### YOUR ASSIGNMENT
Every line below containing the word "post" should be found and copied.

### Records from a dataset
++++++
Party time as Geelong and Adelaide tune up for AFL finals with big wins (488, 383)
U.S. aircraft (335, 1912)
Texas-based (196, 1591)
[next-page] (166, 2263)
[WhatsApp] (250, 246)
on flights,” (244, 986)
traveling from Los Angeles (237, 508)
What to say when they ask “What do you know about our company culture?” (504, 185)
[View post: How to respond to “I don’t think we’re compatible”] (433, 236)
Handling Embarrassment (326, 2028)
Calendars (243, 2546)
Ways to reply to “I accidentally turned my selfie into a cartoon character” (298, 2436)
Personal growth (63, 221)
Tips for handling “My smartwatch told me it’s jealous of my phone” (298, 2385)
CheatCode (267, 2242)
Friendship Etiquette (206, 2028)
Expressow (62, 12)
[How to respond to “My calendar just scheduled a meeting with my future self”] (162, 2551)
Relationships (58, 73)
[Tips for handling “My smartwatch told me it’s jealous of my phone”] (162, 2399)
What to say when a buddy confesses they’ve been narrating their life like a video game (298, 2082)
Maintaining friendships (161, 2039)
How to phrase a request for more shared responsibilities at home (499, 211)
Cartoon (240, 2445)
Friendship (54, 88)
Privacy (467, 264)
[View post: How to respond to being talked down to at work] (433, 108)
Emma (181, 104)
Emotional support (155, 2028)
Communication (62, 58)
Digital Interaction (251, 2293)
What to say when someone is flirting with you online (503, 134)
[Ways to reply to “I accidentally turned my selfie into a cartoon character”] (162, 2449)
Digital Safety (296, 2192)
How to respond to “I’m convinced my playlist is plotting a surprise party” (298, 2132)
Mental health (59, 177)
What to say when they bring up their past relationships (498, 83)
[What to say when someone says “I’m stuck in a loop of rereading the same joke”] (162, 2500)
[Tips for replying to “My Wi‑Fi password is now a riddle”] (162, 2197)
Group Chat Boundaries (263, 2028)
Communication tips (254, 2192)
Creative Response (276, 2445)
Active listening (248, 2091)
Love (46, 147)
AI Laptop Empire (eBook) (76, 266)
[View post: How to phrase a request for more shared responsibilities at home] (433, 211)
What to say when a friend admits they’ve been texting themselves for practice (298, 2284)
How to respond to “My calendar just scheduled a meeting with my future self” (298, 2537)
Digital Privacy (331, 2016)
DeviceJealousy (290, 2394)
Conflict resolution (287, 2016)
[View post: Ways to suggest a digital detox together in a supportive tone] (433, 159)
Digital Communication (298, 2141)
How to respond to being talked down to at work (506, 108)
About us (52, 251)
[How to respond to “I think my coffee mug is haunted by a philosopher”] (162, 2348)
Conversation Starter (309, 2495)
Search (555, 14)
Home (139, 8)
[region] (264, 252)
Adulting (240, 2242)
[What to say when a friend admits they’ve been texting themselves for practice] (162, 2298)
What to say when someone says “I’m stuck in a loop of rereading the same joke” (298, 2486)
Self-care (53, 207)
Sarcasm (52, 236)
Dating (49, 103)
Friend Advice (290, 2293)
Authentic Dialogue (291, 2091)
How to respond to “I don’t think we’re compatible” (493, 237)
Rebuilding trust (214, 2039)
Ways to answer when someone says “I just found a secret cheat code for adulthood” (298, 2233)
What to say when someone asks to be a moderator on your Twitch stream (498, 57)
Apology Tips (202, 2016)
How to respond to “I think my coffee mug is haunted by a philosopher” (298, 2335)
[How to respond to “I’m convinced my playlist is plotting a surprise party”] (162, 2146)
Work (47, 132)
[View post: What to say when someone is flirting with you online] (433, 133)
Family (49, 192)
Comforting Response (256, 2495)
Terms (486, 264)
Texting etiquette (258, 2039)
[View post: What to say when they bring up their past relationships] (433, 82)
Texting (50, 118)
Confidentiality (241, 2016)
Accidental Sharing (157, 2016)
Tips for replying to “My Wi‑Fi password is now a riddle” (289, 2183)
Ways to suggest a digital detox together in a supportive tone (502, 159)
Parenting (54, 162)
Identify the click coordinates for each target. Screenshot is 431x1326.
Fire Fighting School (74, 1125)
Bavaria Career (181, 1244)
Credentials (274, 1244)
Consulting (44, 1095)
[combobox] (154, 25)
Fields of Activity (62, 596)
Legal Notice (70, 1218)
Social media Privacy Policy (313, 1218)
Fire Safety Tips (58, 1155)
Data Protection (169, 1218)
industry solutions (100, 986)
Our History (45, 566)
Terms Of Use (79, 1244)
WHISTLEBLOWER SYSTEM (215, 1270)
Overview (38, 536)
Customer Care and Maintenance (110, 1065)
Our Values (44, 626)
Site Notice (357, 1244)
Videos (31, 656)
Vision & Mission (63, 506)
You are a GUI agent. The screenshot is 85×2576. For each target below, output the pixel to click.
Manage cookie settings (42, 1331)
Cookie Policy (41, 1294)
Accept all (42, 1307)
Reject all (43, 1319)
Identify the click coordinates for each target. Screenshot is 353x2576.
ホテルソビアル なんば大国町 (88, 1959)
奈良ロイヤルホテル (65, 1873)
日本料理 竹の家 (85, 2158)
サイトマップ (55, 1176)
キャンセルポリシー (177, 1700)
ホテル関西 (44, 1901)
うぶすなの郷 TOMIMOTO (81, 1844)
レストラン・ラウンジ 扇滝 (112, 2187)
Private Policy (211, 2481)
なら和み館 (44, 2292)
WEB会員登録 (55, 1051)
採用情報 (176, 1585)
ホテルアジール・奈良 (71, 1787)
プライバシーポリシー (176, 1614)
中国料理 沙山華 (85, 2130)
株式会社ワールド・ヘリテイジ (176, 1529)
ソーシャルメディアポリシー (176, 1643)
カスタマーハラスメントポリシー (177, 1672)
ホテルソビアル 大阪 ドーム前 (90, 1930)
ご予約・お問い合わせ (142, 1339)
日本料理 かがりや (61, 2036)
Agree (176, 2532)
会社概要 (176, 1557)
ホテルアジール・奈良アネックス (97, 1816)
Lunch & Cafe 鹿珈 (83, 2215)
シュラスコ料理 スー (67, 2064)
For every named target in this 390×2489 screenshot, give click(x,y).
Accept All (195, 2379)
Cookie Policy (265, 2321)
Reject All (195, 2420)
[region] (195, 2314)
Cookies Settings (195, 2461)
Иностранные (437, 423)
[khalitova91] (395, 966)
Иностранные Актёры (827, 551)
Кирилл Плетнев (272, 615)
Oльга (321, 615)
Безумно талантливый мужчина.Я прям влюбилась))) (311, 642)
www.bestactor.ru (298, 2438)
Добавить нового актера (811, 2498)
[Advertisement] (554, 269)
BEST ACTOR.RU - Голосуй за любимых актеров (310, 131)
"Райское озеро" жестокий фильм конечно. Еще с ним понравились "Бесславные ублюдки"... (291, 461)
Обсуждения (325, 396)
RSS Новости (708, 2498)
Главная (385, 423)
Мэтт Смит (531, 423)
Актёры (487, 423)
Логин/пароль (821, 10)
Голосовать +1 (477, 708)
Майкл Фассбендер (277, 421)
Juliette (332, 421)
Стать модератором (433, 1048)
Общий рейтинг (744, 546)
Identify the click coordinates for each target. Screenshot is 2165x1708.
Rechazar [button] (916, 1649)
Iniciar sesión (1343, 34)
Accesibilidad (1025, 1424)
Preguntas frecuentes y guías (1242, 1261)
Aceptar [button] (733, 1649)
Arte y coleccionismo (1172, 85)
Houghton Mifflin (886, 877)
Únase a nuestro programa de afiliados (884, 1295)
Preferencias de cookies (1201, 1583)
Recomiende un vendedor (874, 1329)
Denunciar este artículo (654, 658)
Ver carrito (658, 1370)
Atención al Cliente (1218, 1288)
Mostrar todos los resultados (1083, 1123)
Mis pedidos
++++++
### RESPONSE
[View post: How to respond to “I don’t think we’re compatible”] (433, 236)
[View post: How to respond to being talked down to at work] (433, 108)
[View post: How to phrase a request for more shared responsibilities at home] (433, 211)
[View post: Ways to suggest a digital detox together in a supportive tone] (433, 159)
[View post: What to say when someone is flirting with you online] (433, 133)
[View post: What to say when they bring up their past relationships] (433, 82)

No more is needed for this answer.